A largo y medio plazo, la globalización y el reforzamiento de las fronteras
nacionales son incompatibles. Esta última tendencia, por supuesto, sólo
tiene tres años, de modo que es prematuro predecir que ocasionará el fin de
la globalización.

Lo que siguió al 11 de septiembre no fue una inversión total de la marcha de
la globalización sino más bien una pérdida de su impulso: simplemente se le
hizo mucho más difícil seguir adelante. Una clara indicación de ello es el
hecho de que el gobierno de George W. Bush nunca habla de la globalización.
La razón es evidente: el gobierno de Bush está concentrado sobre todo
en asuntos nacionales y esa tendencia no es compatible con la globalización.

La segunda área en la cual sentimos el atascamiento de la globalización se
refiere a la seguridad, que actualmente se ha convertido en la preocupación
principal de los países. Los temores provocados por el terrorismo
internacional y la proliferación de armas de destrucción masiva han
conducido a un fuerte atrincheramiento del estado contra el mercado y contra
la sociedad civil. Lo que era una suposición básica durante los años 90 que
los mercados se harían cada vez más y más importantes con relación a los
estados- ahora se ha revertido. Ahora es el estado el que es importante.
Esto comenzó con Estados Unidos y es más vivamente evidente en el hecho de
que los estadounidenses no están ya prestando mucha atención al déficit del
presupuesto. El Congreso puede aprobar enormes incrementos en el presupuesto
de seguridad porque cuando uno está en las garras de la guerra de la guerra
total, según lo ve el gobierno Bush- los costos dejan de ser una
preocupación.

Estamos viendo hasta cierto punto en Estados Unidos el surgimiento de una
nueva economía de guerra, como la de la época de Vietnam, cuando los gastos
militares eran tan altos que en 1971 Washington tuvo que abandonar los dos
pilares del orden monetario de Bretton Woods, en vigor desde 1944: la
convertibilidad del dólar al oro y la vinculación de las monedas de otros
países signatarios con el dólar. La vertiginosa inflación generada por la
guerra de Vietnam y el dispararse del déficit federal, sobre otros factores,
hizo imposible para Estados Unidos permanecer en el sistema de Bretton
Woods. La inflación continuó elevándose incluso después de la guerra de
Vietnam, finalizada en 1975-76, y alcanzó cifras de dos dígitos a fines de
los años 70 y principios de los 80, una situación que fue ulteriormente
agravada por los dos shocks del petróleo.

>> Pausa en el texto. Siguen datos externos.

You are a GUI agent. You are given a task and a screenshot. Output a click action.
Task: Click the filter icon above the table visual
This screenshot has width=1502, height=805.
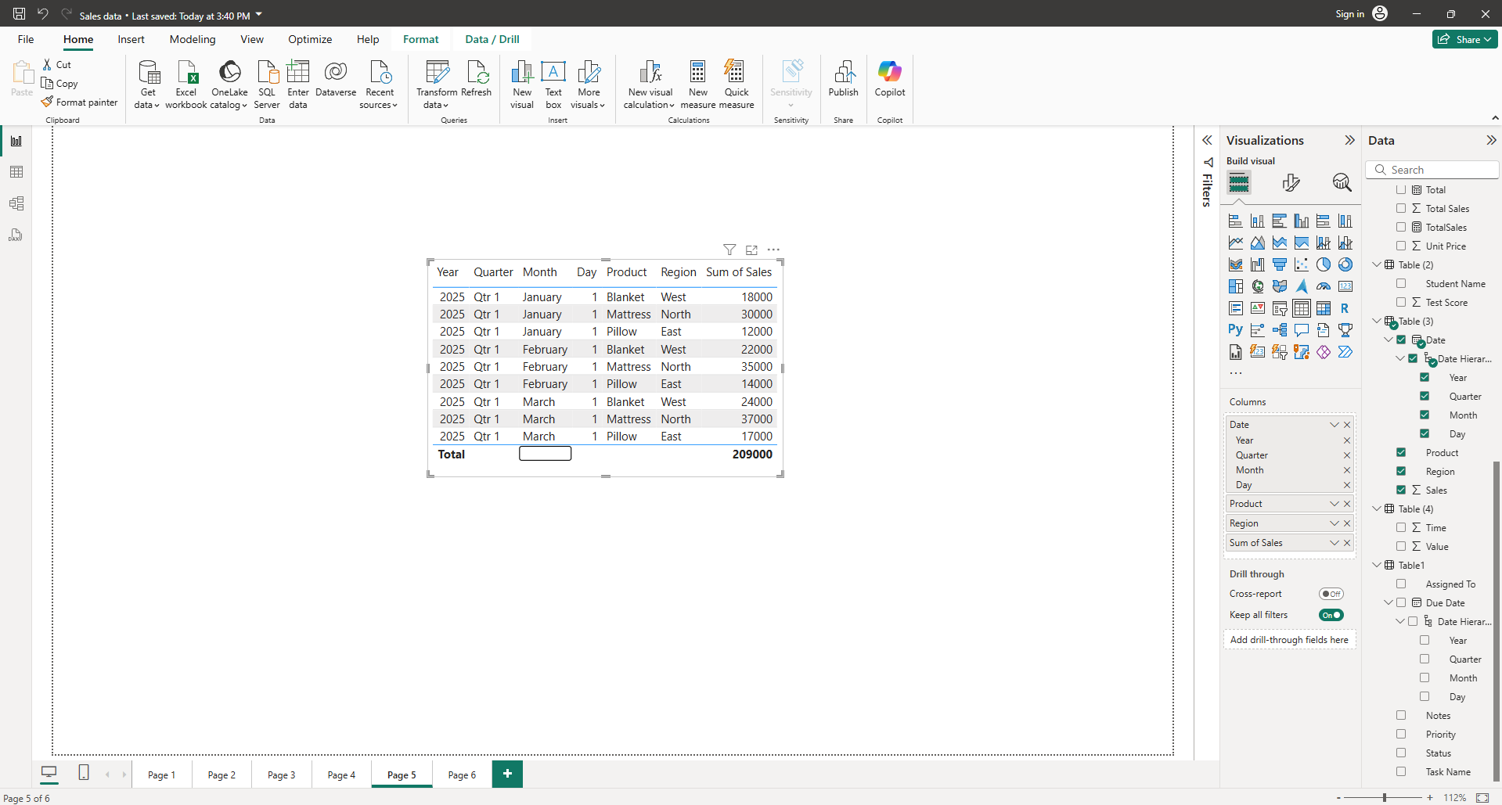729,250
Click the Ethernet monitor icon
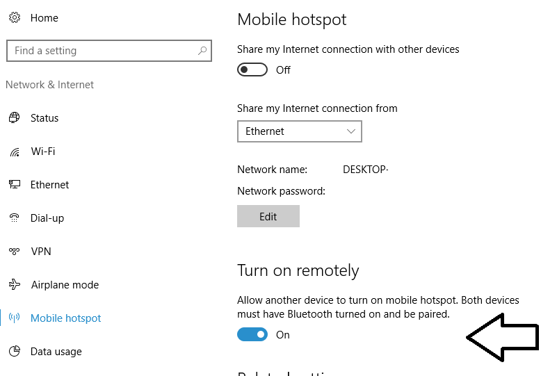 coord(15,184)
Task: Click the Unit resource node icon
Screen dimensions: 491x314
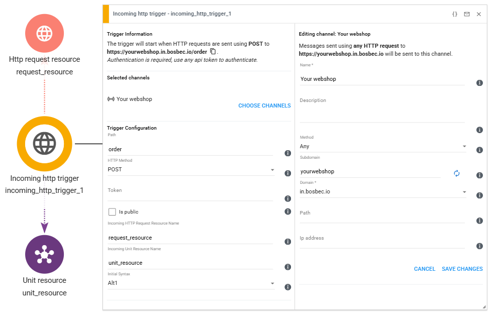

Esta combinación de una economía de guerra con una considerable presión en
el sector del petróleo que también vemos actualmente- finalmente condujo a
la decisión de Paul Volcker, en ese entonces presidente del banco central
estadounidense de aumentar las tasas de interés, que a su vez acentuó la
crisis de la deuda externa. Aunque no se puede argumentar que lo mismo
ocurrirá ahora en gran parte porque, al contrario de lo ocurrido en los años
70, no tenemos más una inflación alta- de todos modos hay elementos que son
similares de modo preocupante. Es necesario, entonces, vigilar los
acontecimientos. (FIN/COPYRIGHT IPS)

(*) Rubens Ricupero es el Secretario General de la Conferencia de las
Naciones Unidas sobre Comercio y Desarrollo (UNCTAD).